Pixel coordinate grounding data:
****
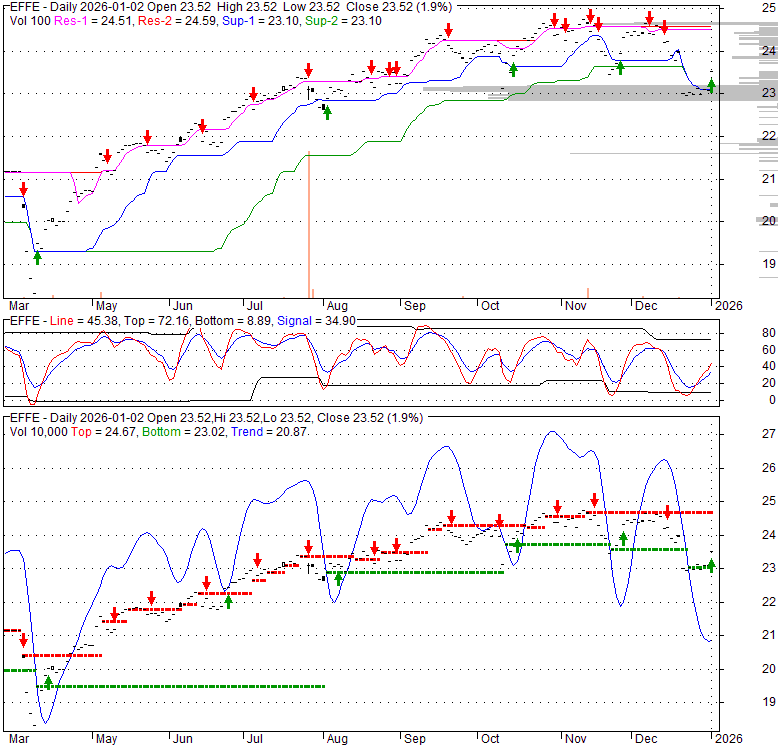Click the green up arrow in October on the top chart
The image size is (780, 745).
[513, 69]
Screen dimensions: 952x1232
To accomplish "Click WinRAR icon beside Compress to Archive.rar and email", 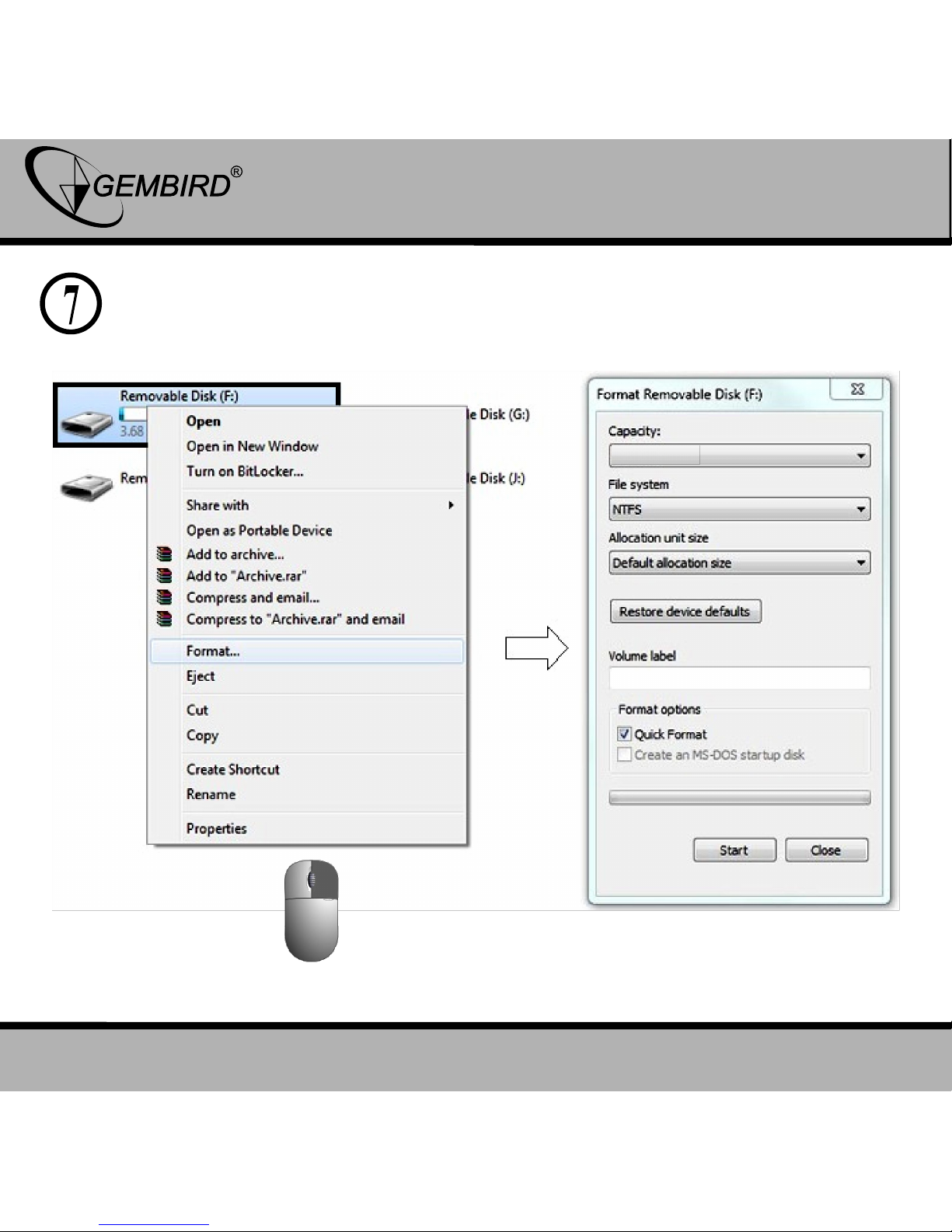I will coord(163,619).
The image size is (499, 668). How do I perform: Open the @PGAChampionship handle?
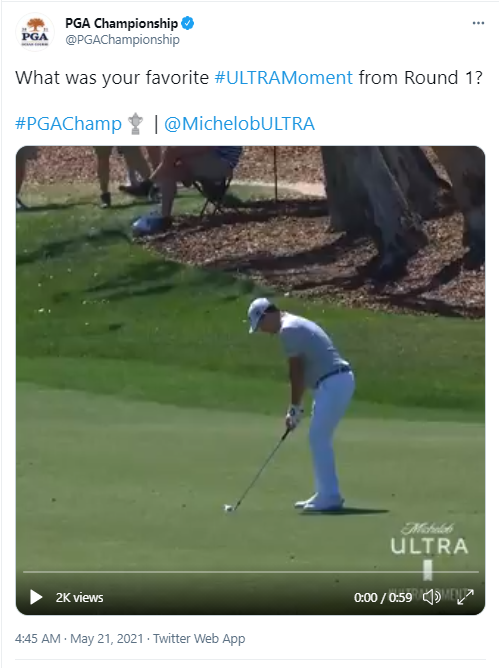click(122, 40)
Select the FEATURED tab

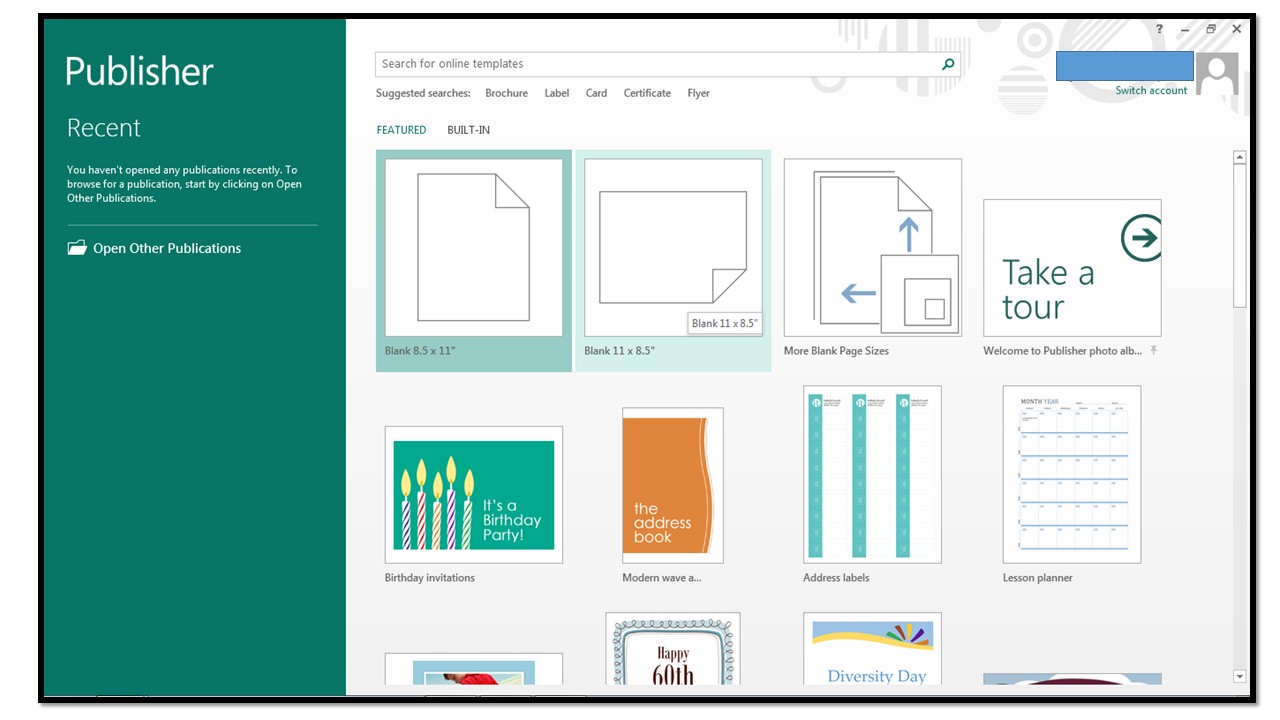pyautogui.click(x=401, y=129)
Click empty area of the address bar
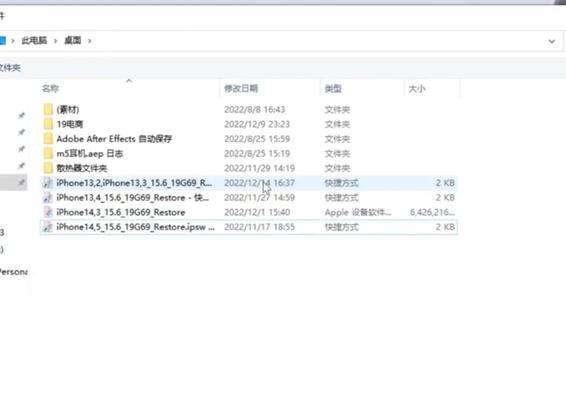The height and width of the screenshot is (400, 566). tap(318, 41)
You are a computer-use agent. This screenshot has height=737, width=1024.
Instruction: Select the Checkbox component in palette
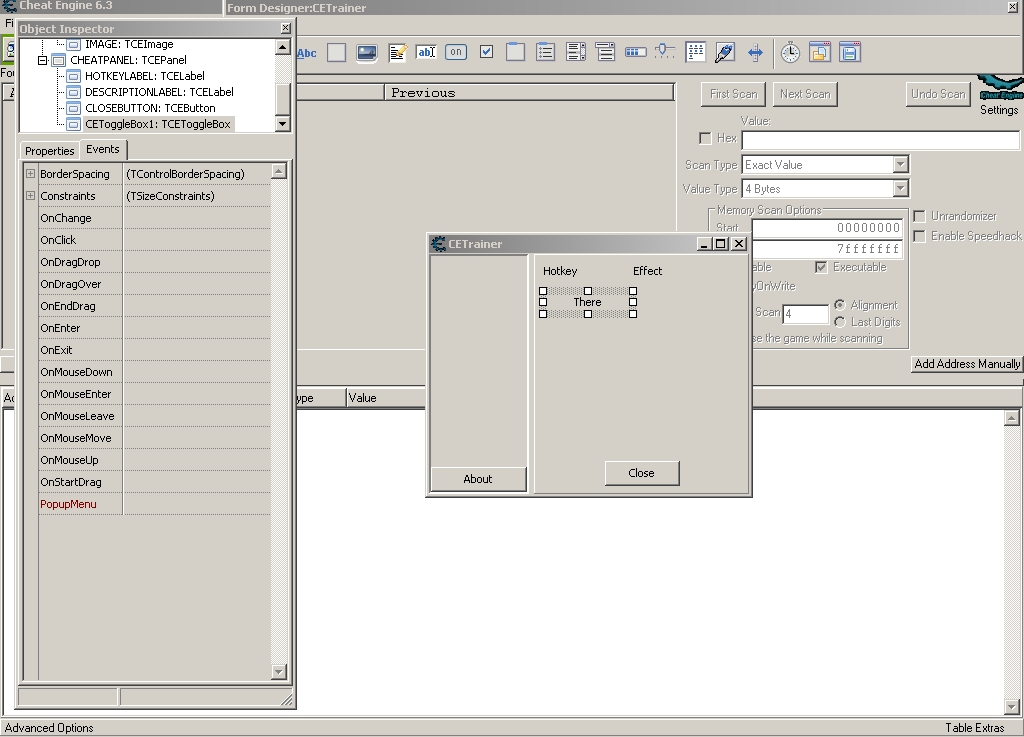[x=486, y=53]
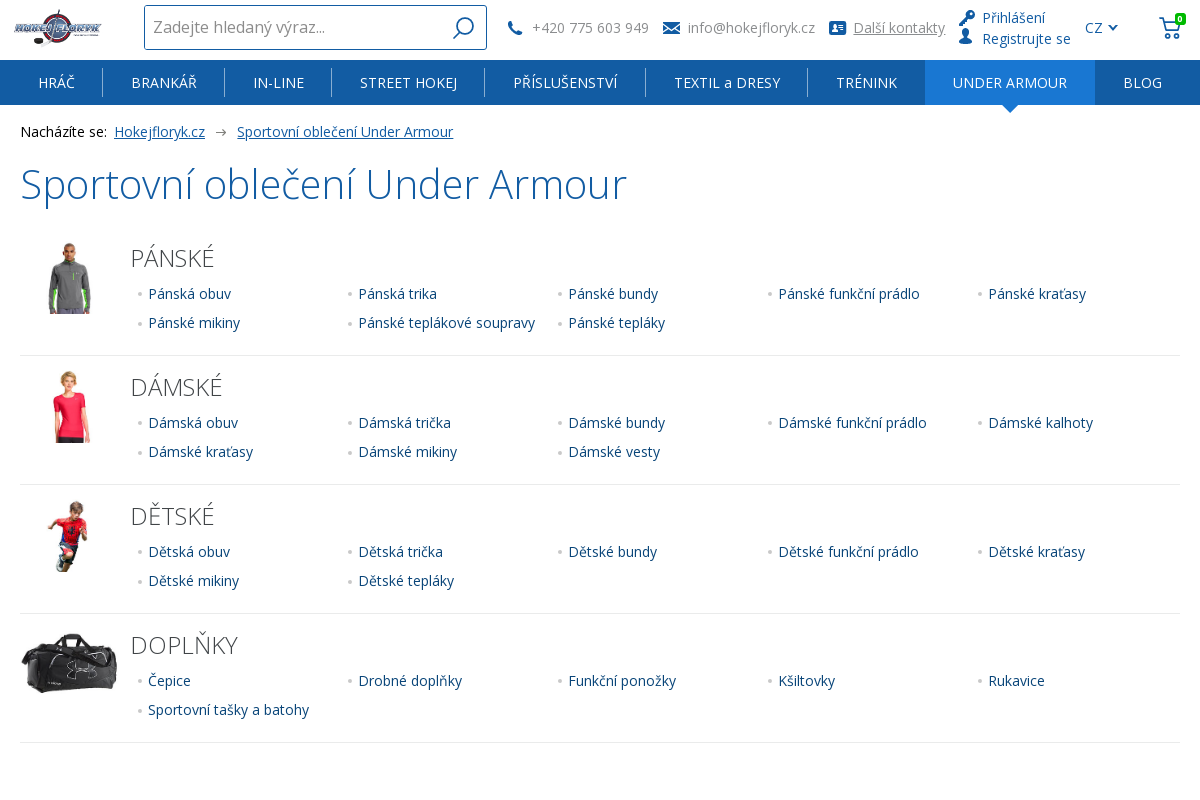Open the Pánské bundy link

coord(613,293)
****
ASSIGNMENT - Which lines run from the one that holds "Click empty area of the address bar" to the final line of the records above? Return them exactly, and skip the pictures.

EXERCISE ANSWER -
Click empty area of the address bar
The height and width of the screenshot is (400, 566). tap(318, 41)
You are a computer-use agent. This screenshot has height=737, width=1024.
Instruction: Select the Checkbox component in palette
[x=486, y=53]
Open the Pánské bundy link

coord(613,293)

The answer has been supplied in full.